** TÂCHES À RÉALISER **
1: D’après le texte sur l’église d’Alboussière, quelle est l’orientation de l’église ?
2: Poursuivez, s’il vous plaît, le texte sur l’église d’Alboussière après sa dernière phrase.

** TEXTE PROPOSÉ **
━━━━━━
LE BLOG DE L’AVPAV (association pour la valorisation du patrimoine architectural du valentinois)
Chantal Burgard
Architecte honoraire
D’après une carte postale…
histoire de l’église d’Alboussière
Sur la route de Valence, bien que face à des bâtiments industriels, l’église annonce l’entrée du bourg. Un peu plus loin en direction du centre, le temple qui date de 1821 (1)Evelyn et Gérard Baudet, Si Alboussière m’était conté, Imprimé Isi print, novembre 2020. s’impose avec austérité.
L’église est orientée est/ouest conformément à la tradition chrétienne. Or aucun traitement de l’espace public ne marque son entrée. Cependant, une croix sur le pignon, le clocher en arrière-plan et les vitraux indiquent sa fonction cultuelle.
Et pourtant, sa monumentalité, la modernité affichée par la simplicité de son volume, ses toitures inversées et l’abstraction des vitraux, associée à la maçonnerie en pierre, intriguent et invitent à entrer dans l’église.
A l’intérieur, un espace du dénuement qui guide symboliquement vers la croix.
En y pénétrant, on est saisi par l’extrême sobriété du lieu. Des vitraux colorés scandent les façades latérales de la nef et guident le regard vers le chœur. La toiture se soulève vers l’autel qu’éclaire symboliquement un grand vitrail.
La texture de la pierre des murs et du bois vernis des plafonds en lattis et des bancs, le chromatisme des vitraux, adoucissent l’austérité de l’espace.
La même simplicité s’affirme dans le mobilier liturgique.
━━━━━━
** RELEVÉ **
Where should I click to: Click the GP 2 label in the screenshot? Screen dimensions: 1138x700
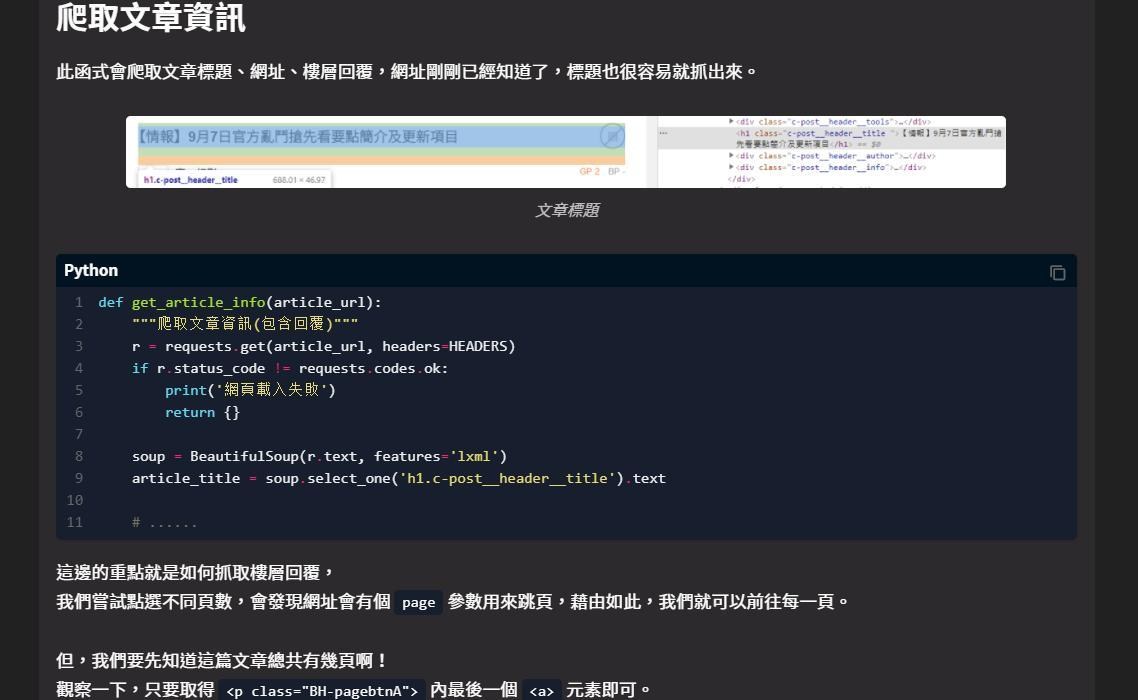(589, 172)
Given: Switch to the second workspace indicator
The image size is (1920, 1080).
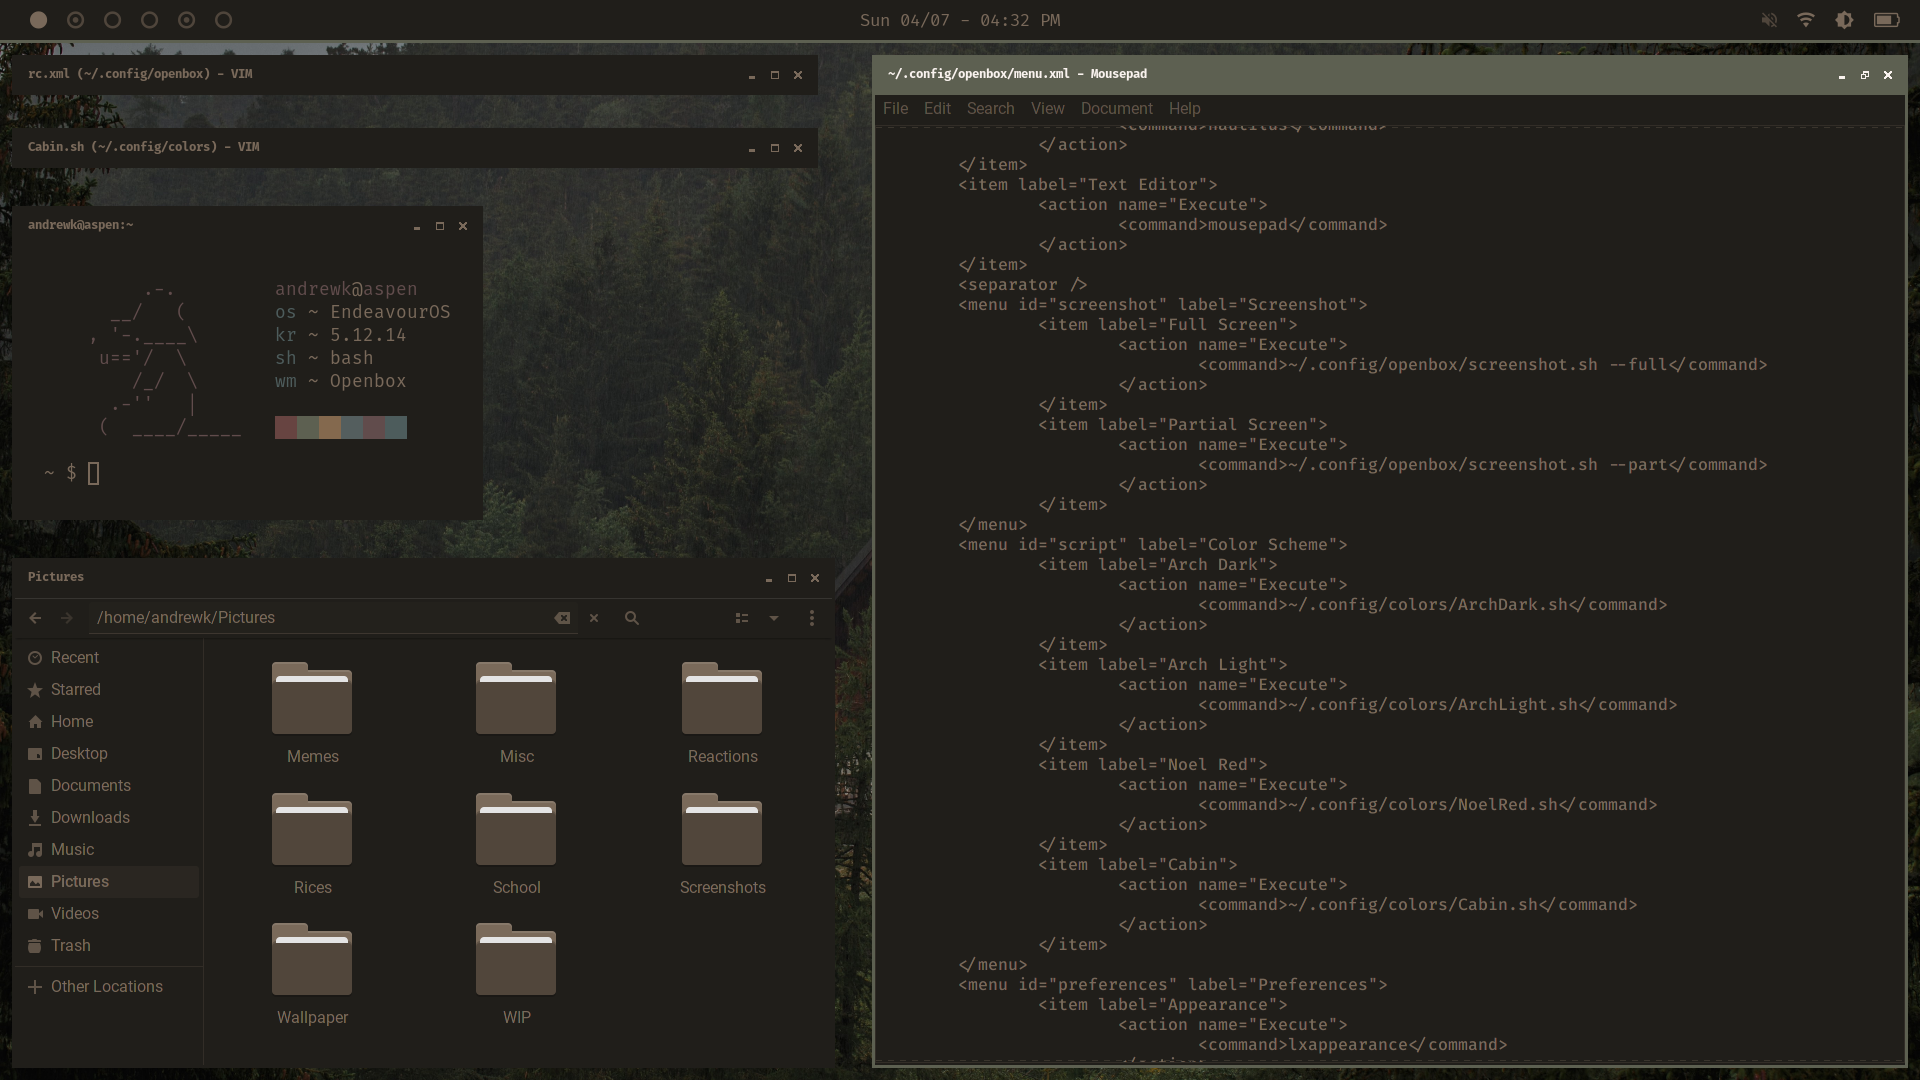Looking at the screenshot, I should coord(76,20).
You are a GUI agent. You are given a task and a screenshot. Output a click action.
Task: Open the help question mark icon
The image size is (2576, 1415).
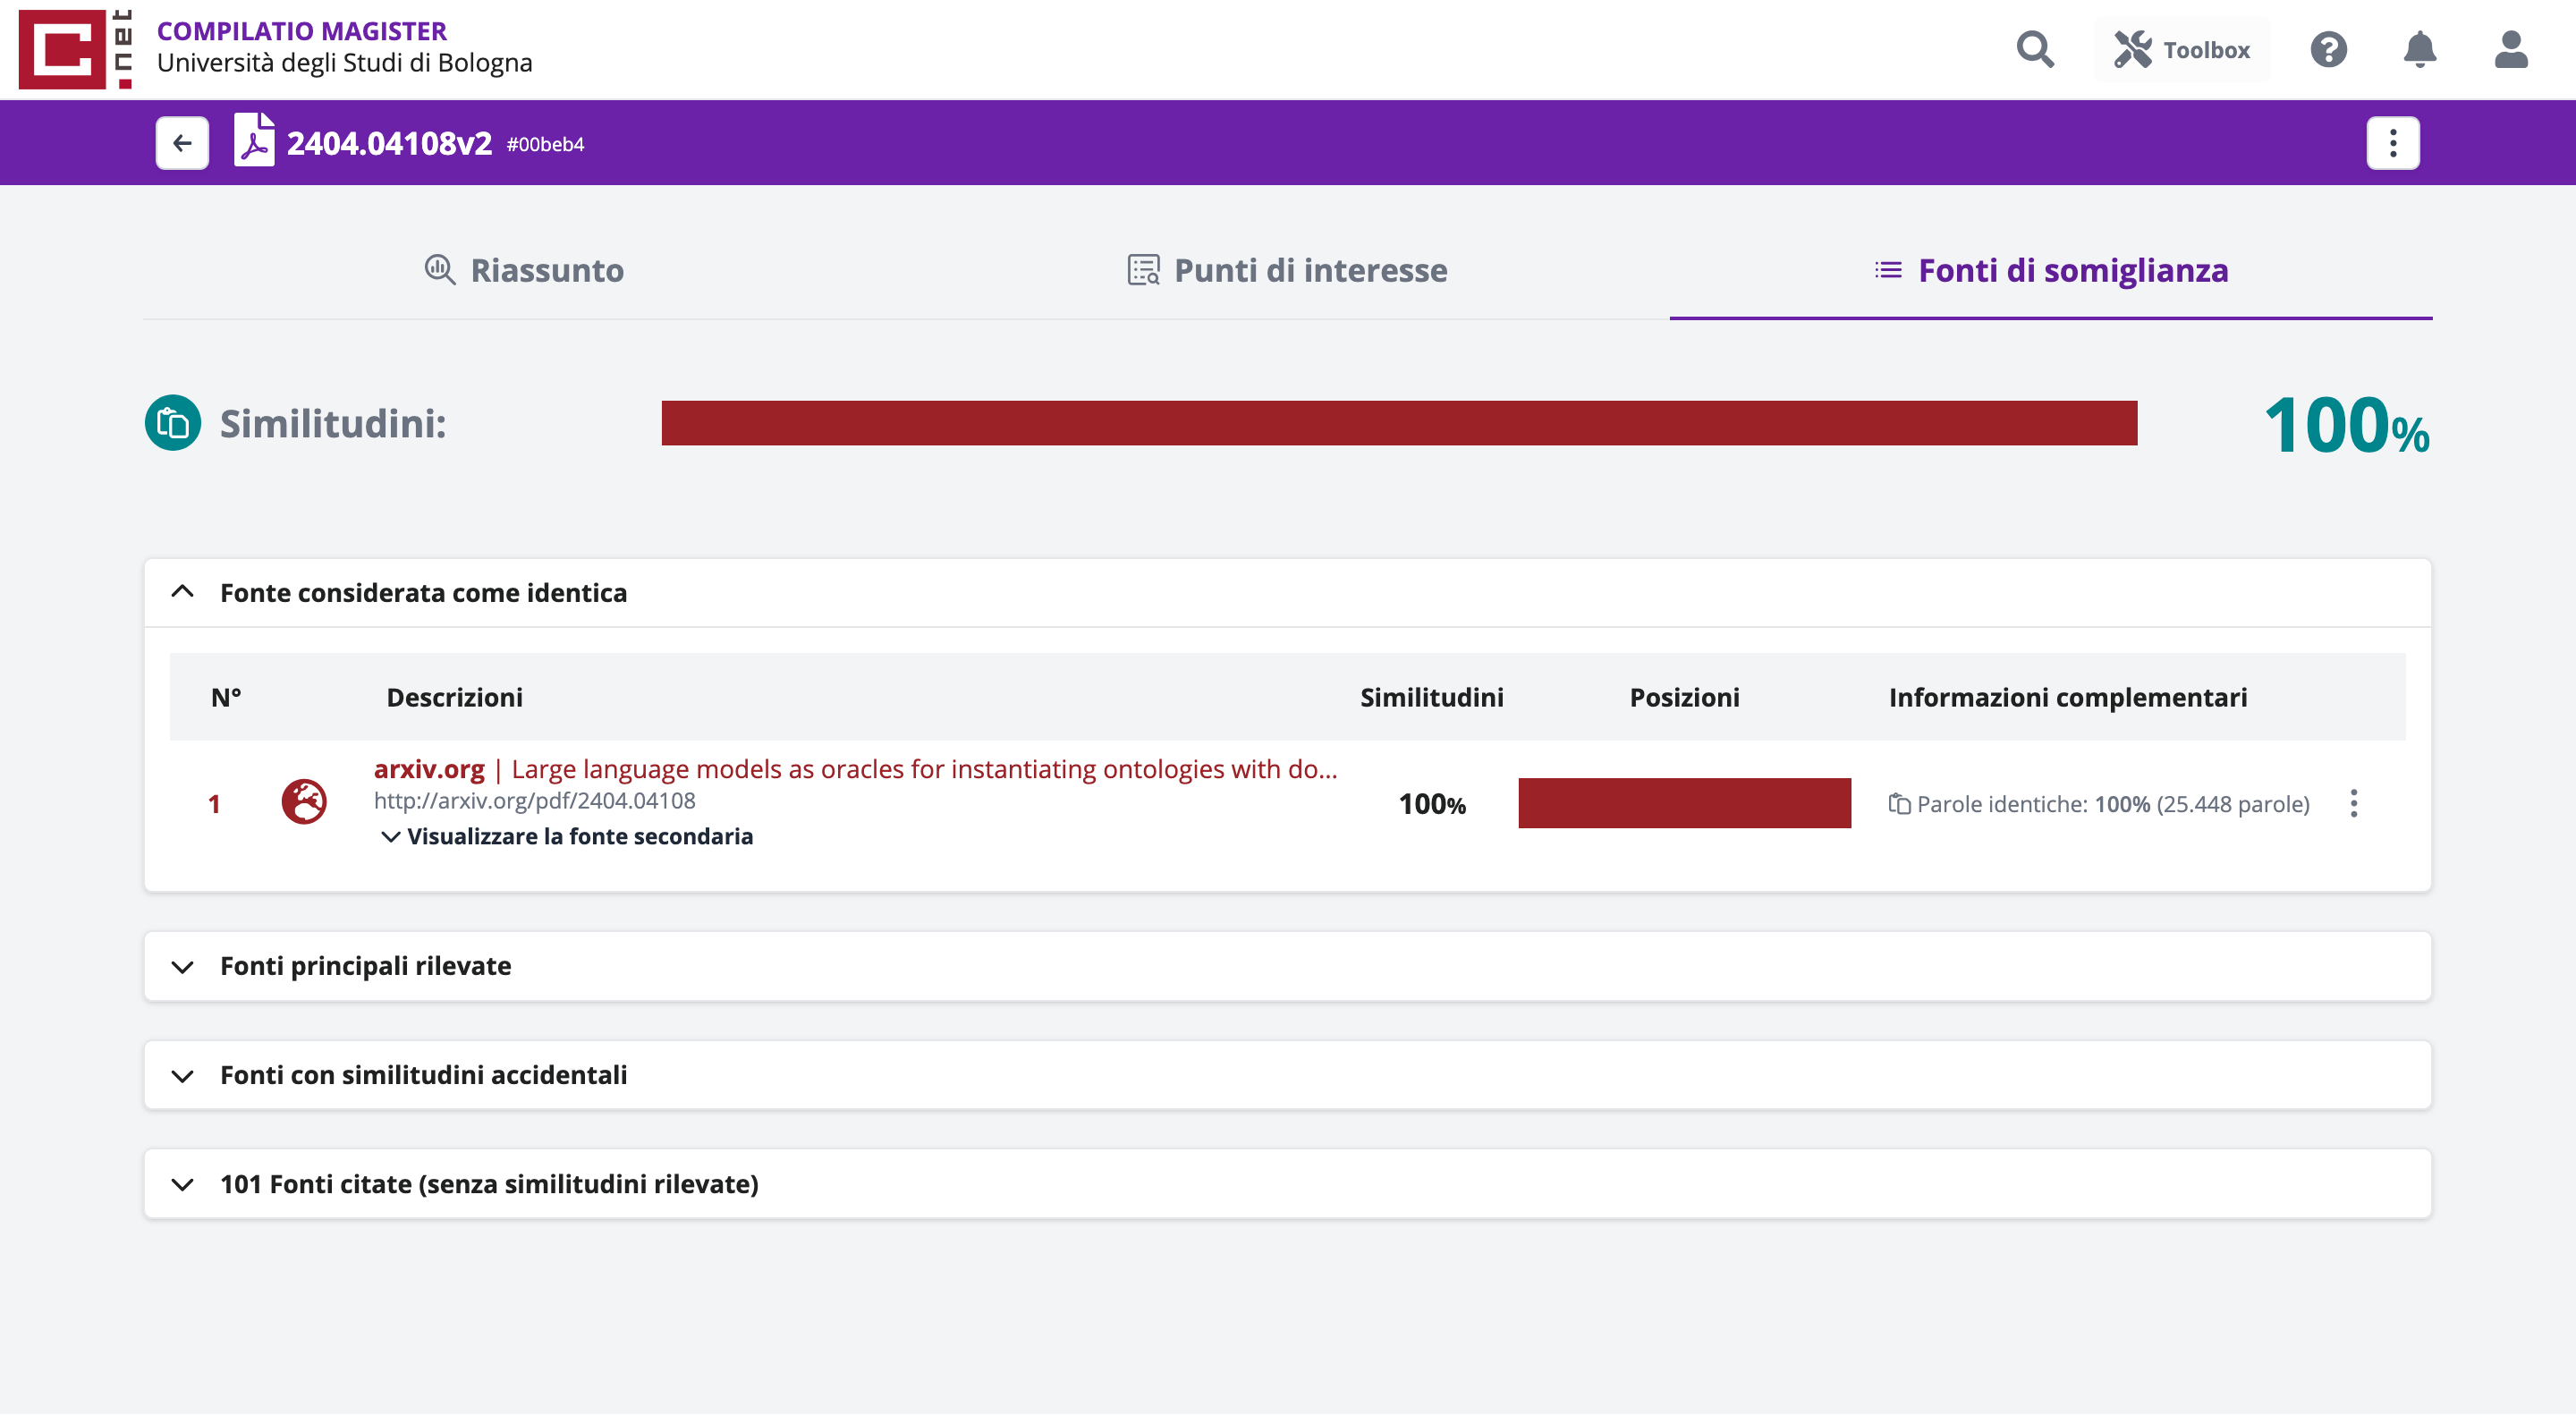[2328, 49]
━━━━━━
** CORRIGÉ DE L’EXERCICE **
1: Elle est orientée est/ouest, conformément à la tradition chrétienne.

2:
A l’entrée de l’église, aucun panneau n’indique la date de construction, le nom de l’architecte, ainsi que l’esprit œcuménique qui a guidé sa construction.
Et pourtant, malgré la rudesse de l’architecture extérieure, les paroissiens apprécient la simplicité de l’intérieur « J’aime sa sobriété car on n’y a pas mis de la richesse ! »
et « Cette église ressemble à un temple ».
Quelle histoire urbaine nous raconte cet édifice ?
L’absence d’archives en mairie ne permet pas d’apporter de réponse à cette question. Seules les archives diocésaines de Viviers et départementales (qui ne possèdent aucun plan de l’architecte) disposent de deux documents sur la vente des terrains et le transfert de propriété à la commune. Ceux-ci nous renseignent sur les dates de construction et les objectifs urbains de cette grande église.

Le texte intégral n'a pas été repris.